Progressivement, des velléités compétitrices se sont fait entendre. «La conception réadaptative et anti-compétitrice du sport pour les handicapés, prônée par la Fédération nationale – qui deviendra PluSport – est remise en question, notamment chez les personnes en chaise roulante», reprend la chercheuse. En 1968, quelques protagonistes décident alors de quitter l’organisation pour monter leur propre structure. Sur les bases d’une institution déjà existante réservée aux paraplégiques, l’Association suisse des paraplégiques voit ainsi le jour et s’organise dès ses débuts autour de la compétition.

«Le décalage s’est très vite creusé entre les deux associations, l’ancêtre de PluSport s’étant ouverte bien plus tard à la pratique compétitive. L’ASP bénéficie aujourd’hui d’une plus longue expérience et de structures adaptées à la promotion du sport de haut niveau», complète Julie Cornaton.

Un argumentaire qui évolue

La promotion du sport de haut niveau pour les athlètes handicapés continue pourtant de se heurter à des mentalités paternalistes. «Dans les années 60, les athlètes handicapés qui militaient pour une pratique compétitive étaient généralement les dirigeants de leurs institutions.

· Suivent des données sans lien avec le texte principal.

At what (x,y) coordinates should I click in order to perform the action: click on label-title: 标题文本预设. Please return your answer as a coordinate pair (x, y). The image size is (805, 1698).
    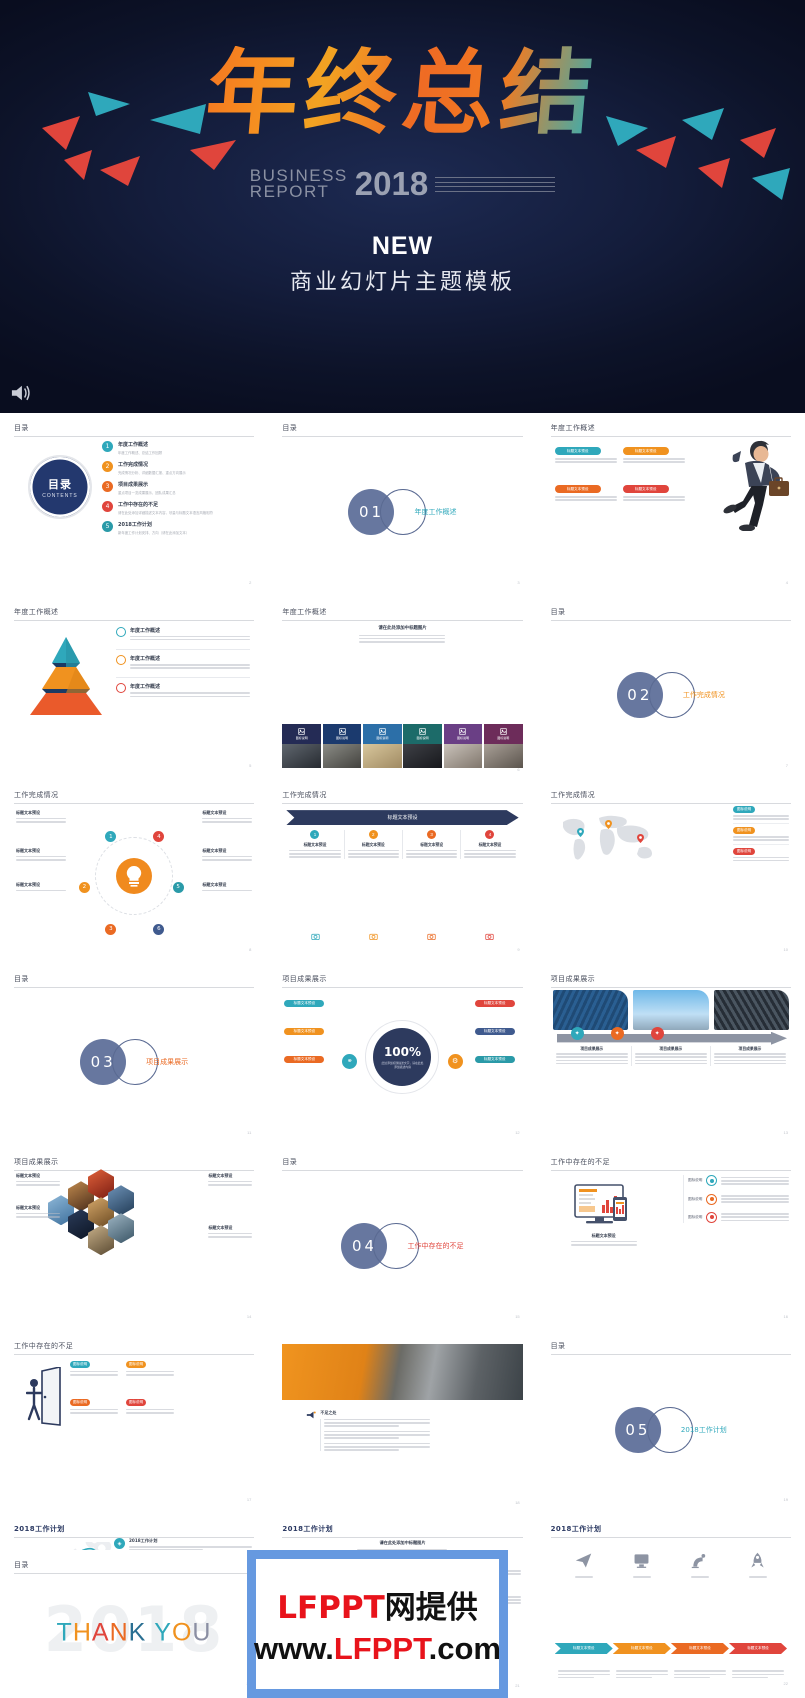
    Looking at the image, I should click on (214, 851).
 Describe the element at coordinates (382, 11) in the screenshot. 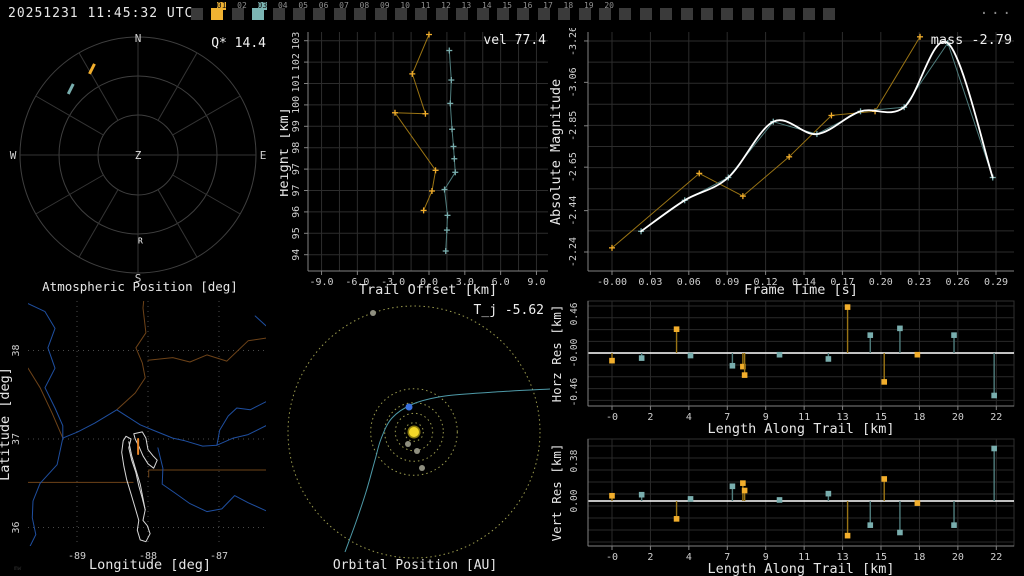

I see `frame-button-09: 09` at that location.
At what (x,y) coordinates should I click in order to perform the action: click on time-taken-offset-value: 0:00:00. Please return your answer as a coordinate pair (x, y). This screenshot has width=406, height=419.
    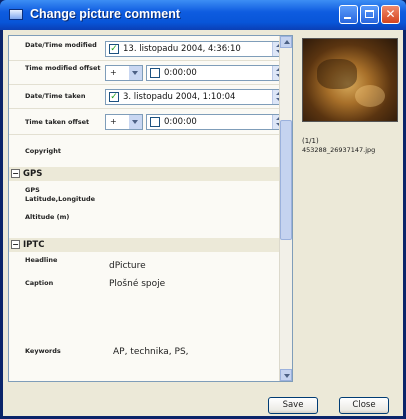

Ils revendiquaient le fait d’être sportifs avant d’être handicapés. Aujourd’hui, le discours est le même chez les pratiquants, mais on assiste à une inversion des arguments des dirigeants actuels, qui sont bien souvent valides. En matière de recherche de fonds, le levier mobilisé est désormais le handicap, non plus le sport», relève la chercheuse.

Cet argumentaire semble être relativement efficace sur le plan financier, même si les dirigeants l’utilisent un peu par défaut. Mais il est surtout à double tranchant. «Il fait clairement appel au pathos auprès des individus et sociétés contactés. Ces derniers peuvent ainsi redorer leur blason en soutenant une noble cause, mais cela jette par la même occasion une ombre sur la valeur purement sportive des athlètes handicapés. Une des conséquences est que le public ne se déplace que très peu pour assister à des compétitions, car dans cette optique l’accent n’est pas mis sur la qualité des performances ou du spectacle, mais sur le courage des participants.»

Au niveau international, le sport handicap gagne néanmoins depuis quelques années ses lettres de noblesse. En 2012, les Jeux paralympiques de Londres avaient été les plus suivis de l’histoire (2,1 millions de spectateurs). Les récents Championnats du monde d’athlétisme handisport, toujours dans la capitale anglaise, ont confirmé la tendance en écoulant plus de billets que toutes les précédentes éditions.